◆ Your task
Give every line below again, exactly as it appears.

◆ Records to process
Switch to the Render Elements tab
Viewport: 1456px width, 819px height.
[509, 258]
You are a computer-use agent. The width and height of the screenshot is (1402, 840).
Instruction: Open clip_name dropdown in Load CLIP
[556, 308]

◆ Answer for the task
Switch to the Render Elements tab
Viewport: 1456px width, 819px height.
[509, 258]
You are a computer-use agent. The width and height of the screenshot is (1402, 840).
Instruction: Open clip_name dropdown in Load CLIP
[556, 308]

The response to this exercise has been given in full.